My first experience with Kirby’s Adventure was the Game Boy Advance remake, Nightmare in Dream Land, which I’m pretty sure I didn’t even know was a remake of the NES classic at the time. Which is amusing, because Adventure is yet another game I longed to play for years. I grew up with the Game Boy Kirby games and Adventure released at a time when I did not have access to a NES. I remember the boxart alone making my imagination run wild about the wonderful Kirby adventure I was missing out on. While I of course eventually played the original Kirby’s Adventure and think it’s great, my preferred version is Nightmare in Dream Land, which features new visuals, enhanced music, new modes, and so on. Having missed the original version and Kirby Super Star as a kid, NiDL was the first Kirby game I played with such a large set of wacky copy abilities. It was a joy discovering them all as well as making my way through imaginative and colorful lands such as “Ice Cream Island” and “Butter Building”. You can’t go wrong with a level called “Butter Building”. Kirby’s Adventure/Nightmare in Dream Land is also probably what I would call the quintessential Kirby game; it’s kind of like the “A Link to the Past” of the series.

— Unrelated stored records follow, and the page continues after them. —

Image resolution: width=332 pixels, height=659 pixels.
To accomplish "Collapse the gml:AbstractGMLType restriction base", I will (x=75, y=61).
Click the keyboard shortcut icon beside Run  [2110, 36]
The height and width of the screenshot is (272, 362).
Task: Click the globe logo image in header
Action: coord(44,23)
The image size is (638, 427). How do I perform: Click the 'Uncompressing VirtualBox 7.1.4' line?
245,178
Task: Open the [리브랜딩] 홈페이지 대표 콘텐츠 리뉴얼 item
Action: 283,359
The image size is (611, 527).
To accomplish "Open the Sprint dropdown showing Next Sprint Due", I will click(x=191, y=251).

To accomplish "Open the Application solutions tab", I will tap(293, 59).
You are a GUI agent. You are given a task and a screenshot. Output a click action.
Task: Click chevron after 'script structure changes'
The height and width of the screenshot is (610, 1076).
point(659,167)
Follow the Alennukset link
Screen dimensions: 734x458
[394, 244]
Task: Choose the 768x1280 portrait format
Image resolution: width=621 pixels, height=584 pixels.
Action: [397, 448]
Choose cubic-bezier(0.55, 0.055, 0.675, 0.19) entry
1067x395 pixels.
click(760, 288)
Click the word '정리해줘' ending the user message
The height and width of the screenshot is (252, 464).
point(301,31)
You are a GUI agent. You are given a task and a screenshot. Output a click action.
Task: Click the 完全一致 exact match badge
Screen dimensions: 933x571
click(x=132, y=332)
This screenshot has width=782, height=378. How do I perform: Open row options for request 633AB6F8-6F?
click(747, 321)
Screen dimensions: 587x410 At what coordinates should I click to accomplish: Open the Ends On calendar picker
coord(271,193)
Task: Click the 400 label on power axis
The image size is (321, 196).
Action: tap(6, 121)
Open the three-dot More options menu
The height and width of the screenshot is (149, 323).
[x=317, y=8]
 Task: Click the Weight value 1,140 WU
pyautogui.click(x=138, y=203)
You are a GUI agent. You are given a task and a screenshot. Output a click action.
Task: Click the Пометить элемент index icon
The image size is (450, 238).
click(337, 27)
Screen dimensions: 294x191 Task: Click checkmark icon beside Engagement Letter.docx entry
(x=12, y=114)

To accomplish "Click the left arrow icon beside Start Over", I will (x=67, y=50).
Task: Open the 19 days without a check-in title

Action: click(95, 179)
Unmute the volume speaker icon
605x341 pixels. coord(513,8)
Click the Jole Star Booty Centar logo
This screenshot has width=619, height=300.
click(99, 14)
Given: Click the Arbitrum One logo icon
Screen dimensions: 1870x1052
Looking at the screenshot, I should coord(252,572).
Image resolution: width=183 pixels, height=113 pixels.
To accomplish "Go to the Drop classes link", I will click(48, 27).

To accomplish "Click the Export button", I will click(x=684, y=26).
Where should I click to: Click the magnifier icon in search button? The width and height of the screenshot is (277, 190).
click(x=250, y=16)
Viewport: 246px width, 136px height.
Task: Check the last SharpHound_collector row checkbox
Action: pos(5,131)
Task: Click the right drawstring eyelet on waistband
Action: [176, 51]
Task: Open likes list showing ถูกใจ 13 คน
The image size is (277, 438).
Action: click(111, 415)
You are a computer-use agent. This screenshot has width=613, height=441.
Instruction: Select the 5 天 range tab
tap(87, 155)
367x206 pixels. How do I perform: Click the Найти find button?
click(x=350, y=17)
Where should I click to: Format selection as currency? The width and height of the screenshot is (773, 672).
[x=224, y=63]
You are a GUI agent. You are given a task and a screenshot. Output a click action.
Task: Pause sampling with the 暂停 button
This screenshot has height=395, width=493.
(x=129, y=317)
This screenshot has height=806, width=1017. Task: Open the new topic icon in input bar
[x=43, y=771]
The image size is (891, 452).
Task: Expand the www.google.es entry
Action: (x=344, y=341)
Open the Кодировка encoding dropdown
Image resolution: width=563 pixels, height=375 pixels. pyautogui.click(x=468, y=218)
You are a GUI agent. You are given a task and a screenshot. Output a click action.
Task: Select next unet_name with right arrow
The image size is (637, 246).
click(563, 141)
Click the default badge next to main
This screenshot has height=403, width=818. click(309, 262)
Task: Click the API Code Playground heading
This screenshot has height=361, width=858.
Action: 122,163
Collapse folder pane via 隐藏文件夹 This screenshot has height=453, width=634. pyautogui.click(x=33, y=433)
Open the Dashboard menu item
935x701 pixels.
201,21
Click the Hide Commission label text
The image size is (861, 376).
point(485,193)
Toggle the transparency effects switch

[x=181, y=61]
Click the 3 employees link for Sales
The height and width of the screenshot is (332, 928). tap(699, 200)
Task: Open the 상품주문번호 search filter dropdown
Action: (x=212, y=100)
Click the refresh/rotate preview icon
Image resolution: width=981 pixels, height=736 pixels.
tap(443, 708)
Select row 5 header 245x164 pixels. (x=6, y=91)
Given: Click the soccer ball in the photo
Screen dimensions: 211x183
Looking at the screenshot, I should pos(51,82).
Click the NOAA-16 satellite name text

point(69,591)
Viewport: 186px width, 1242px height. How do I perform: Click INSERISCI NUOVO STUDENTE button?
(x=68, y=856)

It was the second game in the series and built on the template of the original Kirby’s Dream Land in numerous ways. Not only did this game introduce Kirby’s signature copy ability, but several boss concepts and characters (such as series mainstay Meta Knight) also originated here, in addition to an overall game structure and many conventions that would go on to greatly influence the series. No matter which version you play, Kirby’s Adventure is a great time sure to put a smile on your face.